P.S. Hahahaha nice to feel the love. I’m just happy to find somewhere I can post stuff like this and have people comment, and vice versa.
August 10th, 2004, at 9:42 pm #Guilty, guilty… I love animals — mostly the cute ones. In fact, I often threaten to kidnap an otter from the zoo and have it live in my bathtub. But I digress.
It seems pretty obvious from the examples given that the WWF is trying to save the cuter animals. Perhaps it is the right thing for the wrong reason. However, isn’t doing the right thing for the wrong reason better than doing nothing at all? Is motivation more important than action? (this could be a whole new discussion here….)

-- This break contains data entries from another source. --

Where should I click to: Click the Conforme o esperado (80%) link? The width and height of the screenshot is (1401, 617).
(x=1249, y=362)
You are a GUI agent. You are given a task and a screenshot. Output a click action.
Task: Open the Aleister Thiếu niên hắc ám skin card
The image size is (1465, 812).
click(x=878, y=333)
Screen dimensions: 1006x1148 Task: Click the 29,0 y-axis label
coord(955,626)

August 11th, 2004, at 8:04 am #You’re regressing me back to Ethics 103. More total good in the world is better, if you could prove that this increases that total. You could argue that helping cute animals is good even though it’s for the wrong reason, or that it’s bad because overall it hurts the natural order of the animal kingdom. Maybe if we hadn’t preserved the stupid species, we could have had superintelligent animals that did our dishes. Now that’s a species I’d pay to save.

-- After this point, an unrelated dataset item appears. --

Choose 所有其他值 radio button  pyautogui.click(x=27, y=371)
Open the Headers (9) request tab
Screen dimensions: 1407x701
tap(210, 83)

The point of the Disney example is that people prefer manufactured environments to the real thing, and so eventually our conception of “the wild” is Disney’s Animal Kingdom. When Disney builds a simulated jungle, they do it down to the last detail - realistically worn stones, properly placed plants, etc. (assuming you ignore the paths) Then they take away the mosquitos. And the man-eating mugwumps. It’s Nature++ for humans. It’s just a tweak off reality, but it stimulates our entertainment synapses without the annoyances. It’s the same reason we like zoos.
August 11th, 2004, at 2:44 pm #While I do agree that doing the right thing for the wrong reason is generally better than doing nothing, I don’t really know if saving pandas is the “right” thing to do.

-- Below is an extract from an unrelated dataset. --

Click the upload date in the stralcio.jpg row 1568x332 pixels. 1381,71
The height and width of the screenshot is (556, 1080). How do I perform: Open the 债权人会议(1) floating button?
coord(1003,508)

Pandas are not a species that are dying because of hunting or poaching. They are not a species that would flourish if we left them well enough alone. They really have no place in the world anymore. They don’t possess the necessary skills to survive in modern China.
It reminds me of a line from Fight Club (anyone see that movie?) “I want to blow the head off every panda that won’t screw to save it’s species.”
August 11th, 2004, at 6:26 pm #i think your wrong! WWF does all it can to help ALL animals in the world who are i=under a threat to to some selfish humans and i say good on them for doing their best. u may THINK that they only save the ‘cute’animals but i know that is not true, all animals are cute, and your view of what animals are cute or not is not everyone’s elses view! yeah isn’t it a GOOD thing that they stopped bear bating and seal beating?and they have also stopped and are working on stopping alot of other things. I say that animals have no chance of survival unless everyone aho CARES pull their heads in and start helping! think of coral for godness sakes! i wouldnt call that cute! would u? but yet how many times have u heard people talking about saviing and concerving the coral. sure thats only so the sea life have homes, but sea life life sea turtles and sea horses arn’t exactly the cute and cuddly animals that we’d just love to give a big hug 2 now are they! and by the way ur last remark about the pandas is totally un called for! it is U who deserves the head blown off, not them!